Goal
Retype the data below, copying only the lines between the one holding "Introduction (135, 168)" and the one holding "and [164, 1465]", inclusive, with every character unchanged.

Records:
^^^^^^^^^^^^^^^^

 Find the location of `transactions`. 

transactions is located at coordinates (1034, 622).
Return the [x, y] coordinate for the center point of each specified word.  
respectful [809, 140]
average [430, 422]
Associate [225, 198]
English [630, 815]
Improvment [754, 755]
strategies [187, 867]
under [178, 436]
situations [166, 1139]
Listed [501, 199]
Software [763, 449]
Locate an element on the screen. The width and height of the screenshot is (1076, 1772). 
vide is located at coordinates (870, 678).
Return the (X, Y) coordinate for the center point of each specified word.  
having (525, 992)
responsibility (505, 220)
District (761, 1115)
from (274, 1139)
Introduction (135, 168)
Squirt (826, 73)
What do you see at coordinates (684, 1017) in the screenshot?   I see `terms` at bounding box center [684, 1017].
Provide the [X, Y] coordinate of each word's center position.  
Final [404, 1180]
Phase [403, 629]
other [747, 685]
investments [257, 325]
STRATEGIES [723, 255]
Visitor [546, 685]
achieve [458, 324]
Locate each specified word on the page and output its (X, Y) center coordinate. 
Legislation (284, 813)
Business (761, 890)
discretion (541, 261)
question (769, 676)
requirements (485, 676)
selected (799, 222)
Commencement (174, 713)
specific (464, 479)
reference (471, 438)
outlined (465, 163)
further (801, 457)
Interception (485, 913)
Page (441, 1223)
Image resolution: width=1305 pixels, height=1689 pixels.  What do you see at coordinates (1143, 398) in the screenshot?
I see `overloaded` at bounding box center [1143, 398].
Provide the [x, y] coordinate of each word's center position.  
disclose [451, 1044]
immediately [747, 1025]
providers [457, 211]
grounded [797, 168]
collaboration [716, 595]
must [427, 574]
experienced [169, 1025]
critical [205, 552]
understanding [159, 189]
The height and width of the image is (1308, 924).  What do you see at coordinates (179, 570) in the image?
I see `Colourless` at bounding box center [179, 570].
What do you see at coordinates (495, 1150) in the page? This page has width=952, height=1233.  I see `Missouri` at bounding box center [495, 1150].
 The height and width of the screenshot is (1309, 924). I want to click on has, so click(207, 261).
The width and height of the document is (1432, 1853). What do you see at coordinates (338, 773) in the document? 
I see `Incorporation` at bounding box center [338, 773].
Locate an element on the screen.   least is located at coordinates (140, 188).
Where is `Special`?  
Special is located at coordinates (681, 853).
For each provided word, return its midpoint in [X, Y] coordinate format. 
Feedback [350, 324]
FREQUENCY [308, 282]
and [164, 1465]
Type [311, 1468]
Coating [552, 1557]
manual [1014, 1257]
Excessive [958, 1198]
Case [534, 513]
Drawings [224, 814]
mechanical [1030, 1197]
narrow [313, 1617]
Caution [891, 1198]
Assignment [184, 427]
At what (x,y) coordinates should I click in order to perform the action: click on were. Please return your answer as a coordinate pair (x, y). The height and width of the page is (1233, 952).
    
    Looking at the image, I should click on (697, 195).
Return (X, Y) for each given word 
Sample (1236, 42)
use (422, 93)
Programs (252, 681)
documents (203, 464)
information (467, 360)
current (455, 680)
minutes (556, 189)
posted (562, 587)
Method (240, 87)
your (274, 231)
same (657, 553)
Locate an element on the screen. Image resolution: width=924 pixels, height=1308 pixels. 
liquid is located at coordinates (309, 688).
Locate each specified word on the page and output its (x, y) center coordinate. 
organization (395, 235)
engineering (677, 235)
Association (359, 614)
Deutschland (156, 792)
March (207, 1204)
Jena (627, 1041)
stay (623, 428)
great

^^^^^^^^^^^^^^^^

Full response
Introduction (135, 168)
Squirt (826, 73)
What do you see at coordinates (684, 1017) in the screenshot?   I see `terms` at bounding box center [684, 1017].
Provide the [X, Y] coordinate of each word's center position.  
Final [404, 1180]
Phase [403, 629]
other [747, 685]
investments [257, 325]
STRATEGIES [723, 255]
Visitor [546, 685]
achieve [458, 324]
Locate each specified word on the page and output its (X, Y) center coordinate. 
Legislation (284, 813)
Business (761, 890)
discretion (541, 261)
question (769, 676)
requirements (485, 676)
selected (799, 222)
Commencement (174, 713)
specific (464, 479)
reference (471, 438)
outlined (465, 163)
further (801, 457)
Interception (485, 913)
Page (441, 1223)
Image resolution: width=1305 pixels, height=1689 pixels.  What do you see at coordinates (1143, 398) in the screenshot?
I see `overloaded` at bounding box center [1143, 398].
Provide the [x, y] coordinate of each word's center position.  
disclose [451, 1044]
immediately [747, 1025]
providers [457, 211]
grounded [797, 168]
collaboration [716, 595]
must [427, 574]
experienced [169, 1025]
critical [205, 552]
understanding [159, 189]
The height and width of the image is (1308, 924).  What do you see at coordinates (179, 570) in the image?
I see `Colourless` at bounding box center [179, 570].
What do you see at coordinates (495, 1150) in the page? This page has width=952, height=1233.  I see `Missouri` at bounding box center [495, 1150].
 The height and width of the screenshot is (1309, 924). I want to click on has, so click(207, 261).
The width and height of the document is (1432, 1853). What do you see at coordinates (338, 773) in the document? 
I see `Incorporation` at bounding box center [338, 773].
Locate an element on the screen.   least is located at coordinates (140, 188).
Where is `Special`?  
Special is located at coordinates (681, 853).
For each provided word, return its midpoint in [X, Y] coordinate format. 
Feedback [350, 324]
FREQUENCY [308, 282]
and [164, 1465]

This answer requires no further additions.